* **Exercise instructions**
1. Translate this sentence from the text on venture investing into Spanish: "To find an angel investor, Ammirati advises small-business owners to look within their own personal or professional networks."
2. From the text on venture investing, quote the passage starting with "According to Ammirati, those" and going on through "each executive leader.".

* **Document section**
━━━━━━━━━━
Angels are likely the main – maybe the only – type of venture investors who would consider small businesses of modest growth. Because they’re not beholden to anyone but themselves, angels sometimes have broader and more flexible reasons for investing. But they generally stick to businesses or people they know well.
To find an angel investor, Ammirati advises small-business owners to look within their own personal or professional networks.
“If you're starting a medical device company selling to orthopedic surgeons, and the local orthopedic surgeon in your town does angel investments, he or she is probably a realistic potential investor,” Ammirati says. "So is your dad’s college buddy who watched you grow up and does angel investments."
What Makes a Great Venture Capital Deal?
VC firms seek the same essential elements in every deal, but how those elements manifest themselves can be completely different depending on the industry specialization and investment stage.
According to Ammirati, those essential elements boil down to five things:
1. A Fantastic Team
Pre-seed, this may only mean the founder; in later stages, it means the senior execs followed by the teams beneath each executive leader.
2. A Large Market
Depending on the VC firm, a large market may vary from a total addressable market (TAM) of a few hundred million dollars to many hundreds of billions.
3. True Differentiation
The unfair competitive advantage (see more below).
4. Market Validation
This is always about customers and their satisfaction/experience, though the specific requirements vary from firm to firm and for different stages.
5. Fit With the Fund
The business matches the VC firm’s thesis and so can benefit from the firm’s network.
━━━━━━━━━━
* **The data**
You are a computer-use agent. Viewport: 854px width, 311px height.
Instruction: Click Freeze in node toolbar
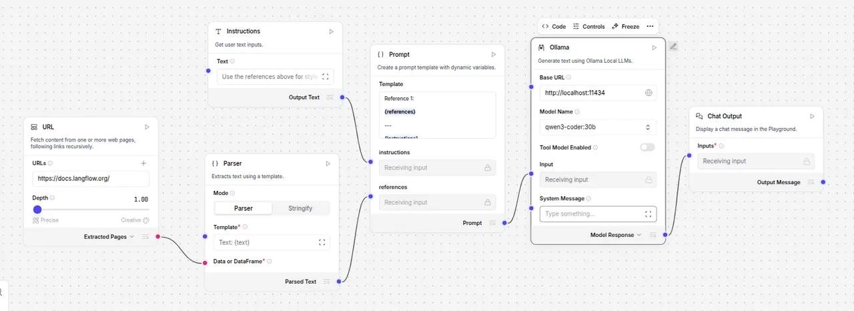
━━━━━━━━━━
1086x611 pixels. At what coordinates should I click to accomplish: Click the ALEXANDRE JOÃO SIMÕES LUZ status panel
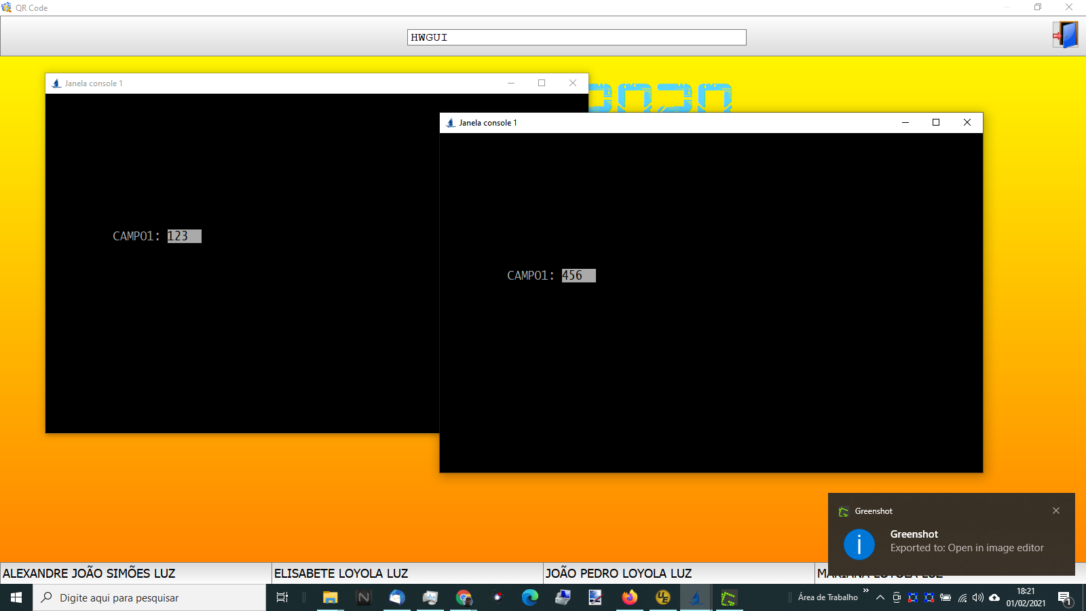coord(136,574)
━━━━━━━━━━
* **Results by task**
1. Para encontrar un inversor ángel, Ammirati aconseja a los propietarios de pequeñas empresas que busquen dentro de sus propias redes personales o profesionales.

2.
According to Ammirati, those essential elements boil down to five things:
1. A Fantastic Team
Pre-seed, this may only mean the founder; in later stages, it means the senior execs followed by the teams beneath each executive leader.